# To be done
Return, word for word, the part of the items that opens with the line containing "The image size is (537, 429)." and closes with the line containing "I will coord(183,98).", including both of those lines.

# Records to use

..........

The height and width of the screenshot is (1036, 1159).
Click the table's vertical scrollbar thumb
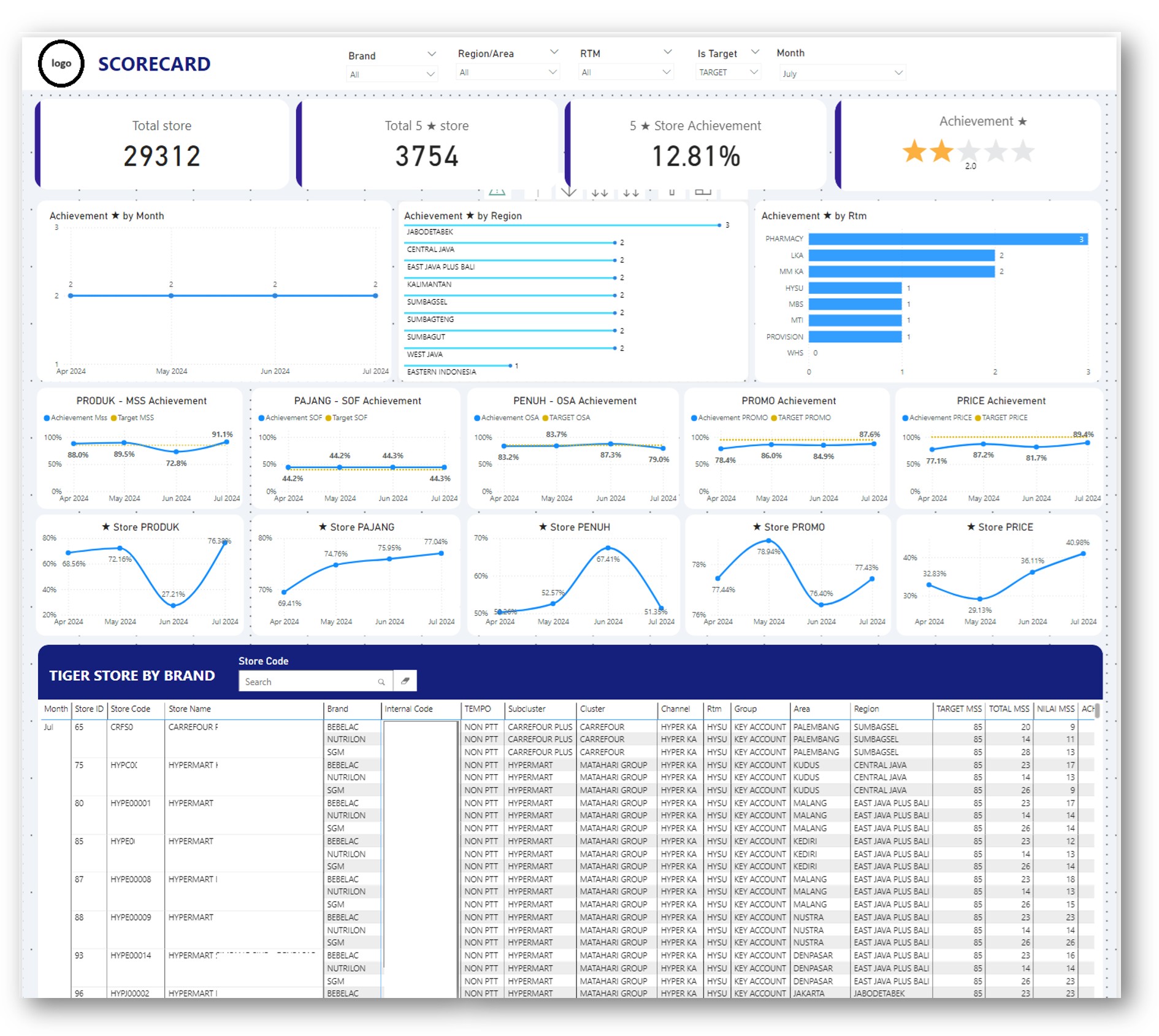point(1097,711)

..........

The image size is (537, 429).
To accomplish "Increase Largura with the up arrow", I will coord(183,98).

..........

# Finished answer
The image size is (537, 429).
To accomplish "Increase Largura with the up arrow", I will coord(183,98).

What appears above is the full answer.